Many readers ask me when this market will bottom out. We don’t know for sure, of course, because market lows are only visible in hindsight. But I would have let’s say it’s time to buy dividend-paying stocks, especially if you’re using cost-average (DCA), which you’ve probably used to build your portfolio.
DCA (or buying a fixed amount on a fixed date throughout the year, for example) is particularly effective for high-yielding CEFs, which are, of course, our pace at my CEF Insider service.
This is due to these funds’ above-average dividends and steep discounts to net asset value (NAV, or the value of the shares in their portfolios). CEF investors who DCA in CEFs can slowly build their income stream over time, reduce their volatility, and naturally capture big dividends and rebates as well.
To see what I mean, think of a CEF as the BlackRock Innovation and Growth Trust (BIGZ), the choice of a contrarian if there ever was one. Buying this fund through DCA from now on gets you your first purchase at a yield of 10.2% and a 17.3% discount on the net asset value.

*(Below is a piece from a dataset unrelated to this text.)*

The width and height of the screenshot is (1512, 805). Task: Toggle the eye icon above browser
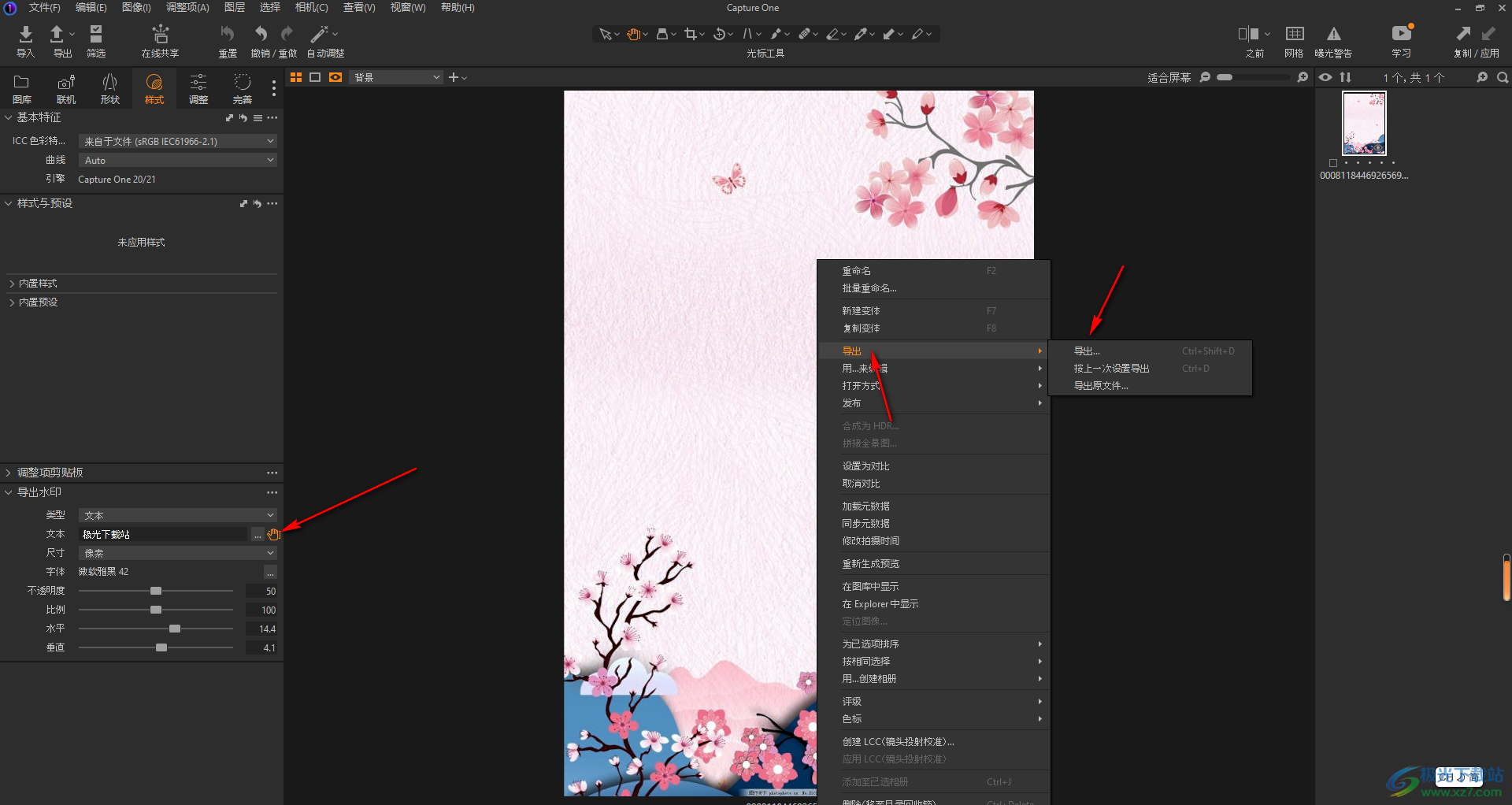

This could be a good strategy if you’re hesitant to bet on BIGZ, which I can understand given that he owns small cap tech stocks like Bill.com Holdings (BIL
Diversification, DCA Cover CEF Investors Any Way
It doesn’t matter if you’re buying all at once or on average, I still believe the time is right to buy equity-focused CEFs. And while I consider BIGZ a good choice for speculative play on an economic rebound, you should still hold a collection of CEFs with a diverse range of assets, such as blue chip stocks, corporate bonds and real estate investment trusts (REITs) . You will find those among the buy-rated CEFs that I recommend in CEF Insider.
This way you will be exposed to today’s health (and it is healthy!) economy in several ways. And if the market Is tumble, you will be well diversified and can continue to collect your high CEF dividends with peace of mind.
But I see good signs for the economy and our CEFs, even if things are likely to evolve in two steps forward, one step back, underlining the importance of high dividends (which allow us to weather the setbacks without have to sell) and a DCA approach, which naturally allows us to buy more of our CEFs when their prices are low and less when they are high.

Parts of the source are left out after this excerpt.